For instance, we know that about 55,600 of the incidents were problems with Govia Thameslink’s train crew. But we don’t know how many of these were due to industrial action, staff sickness, under-staffing, or any other reasons.
(Union activity may also have a knock-on effect to other areas – not just train crew issues. But, again, the statistics don’t provide this breakdown.)
The NAO says that the government and Govia Thameslink “consider, from their analysis of performance data, that industrial action was the most important cause of train crew shortages”.
That may be true, but they are only talking about the causes of train crew incidents. As the graph shows, there were only 55,600 of these – whereas there were 146,000 incidents overall.
So even if 100% of train crew incidents could be attributed to unions, it would still only account for 38% of the total disruption.

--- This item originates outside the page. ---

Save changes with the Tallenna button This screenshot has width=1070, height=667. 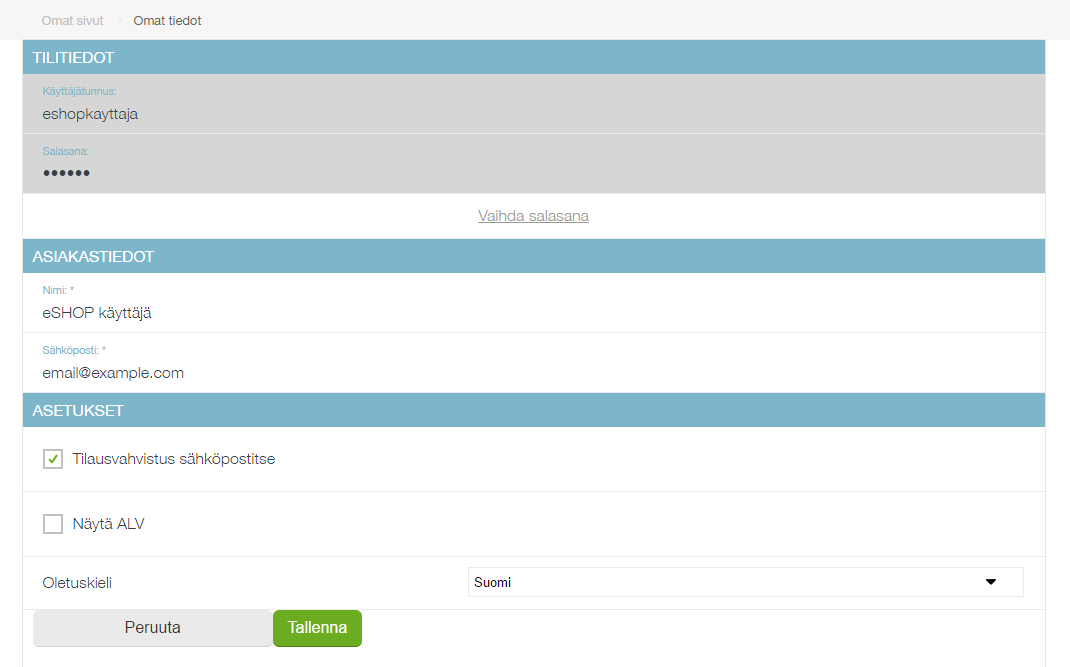tap(317, 628)
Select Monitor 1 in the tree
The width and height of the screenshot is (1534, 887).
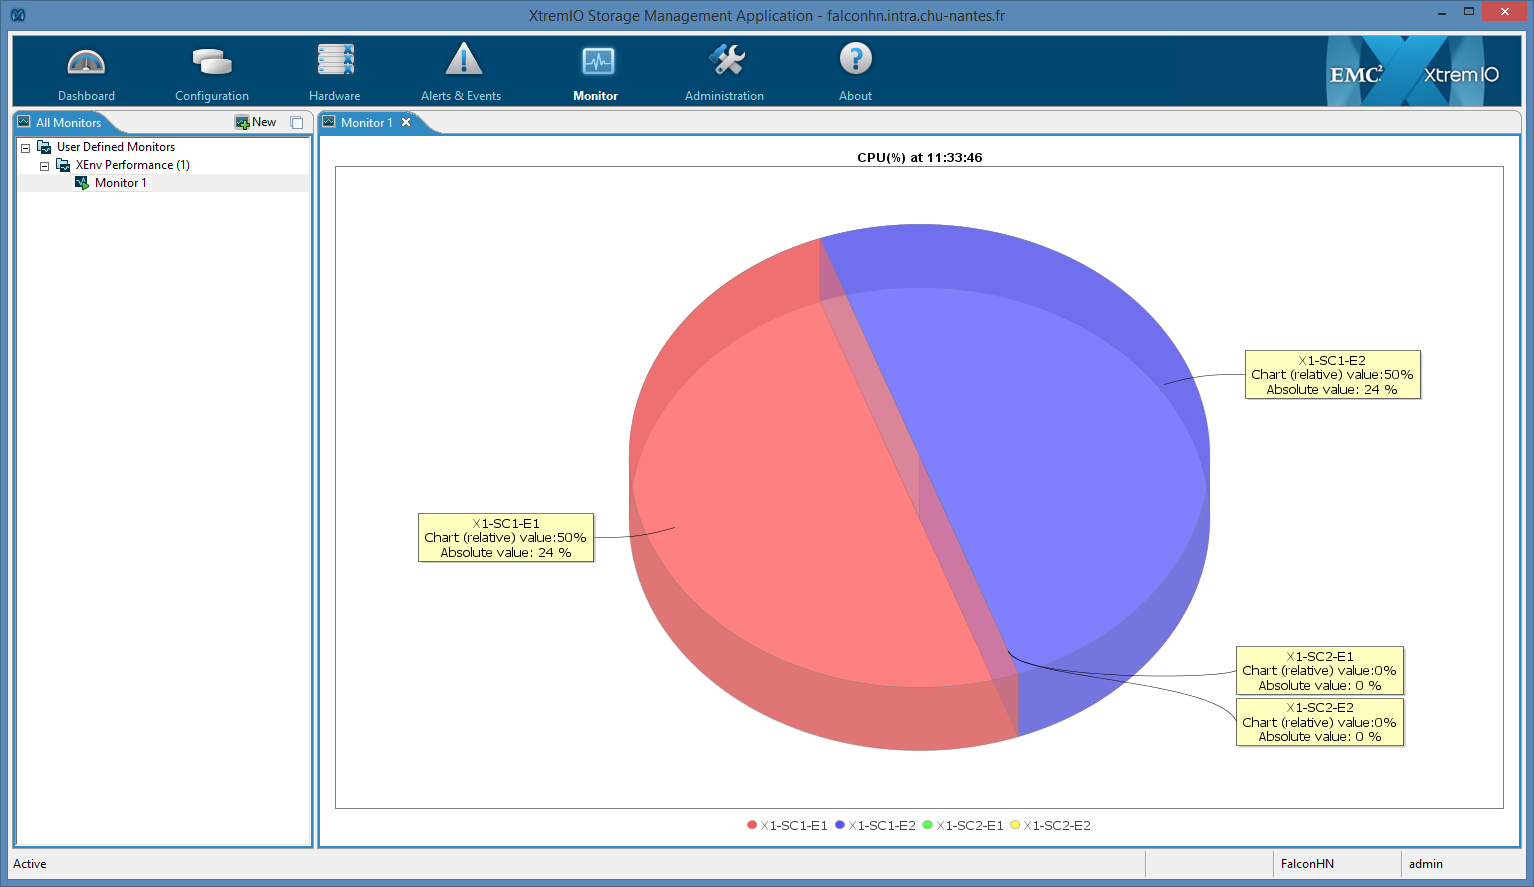[x=120, y=183]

We cannot find any statistics to show that unions caused the majority of all disruption. We asked the Department for Transport, NAO and the Office of Road and Rail, but none of the figures that we were referred to showed this.
Why don’t the statistics exist?
It isn’t surprising the figures are not broken down by cause, because it is often extremely difficult to determine this.
For instance, if a train driver falls sick but cannot be replaced because other drivers are on strike, should this be defined as a “sickness” issue, or a “union” issue? Or should it be seen as a management problem, for failing to employee enough staff?
Whatever your opinion, the fact this is debatable means that determining the impact of industrial action will always be partly subjective.
Similarly, apportioning “blame” remains a political judgment, no matter what the figures show. Union supporters say Govia Thameslink’s decisions left them no choice but to strike; others argue the strikes were uncalled for.
It’s also worth noting that the figures will vary depending on which period we are looking at: the figures will obviously be much higher if we only look at weeks when there were strikes, rather than across the whole year.
There is no doubt that industrial action led to a lot of disruption for passengers. But it appears there is insufficient evidence available publicly to say how much disruption it caused.
If we were to only look at Govia Thamelink’s work crew issues, then it seems industrial action was the largest factor for delays. Indeed, it may have been the majority (although there is no precise figure).
But we can find no statistical evidence that unions caused the majority of disruption overall, when we factor in other things like Network Rail incidents.
In fact – in order for this to be true – industrial action would need to account for some 83% of all the disruption emanating from Govia Thameslink itself, including non-crew issues.
The Department for Transport did not respond to our request for comment or further evidence. We will update this blog if they do.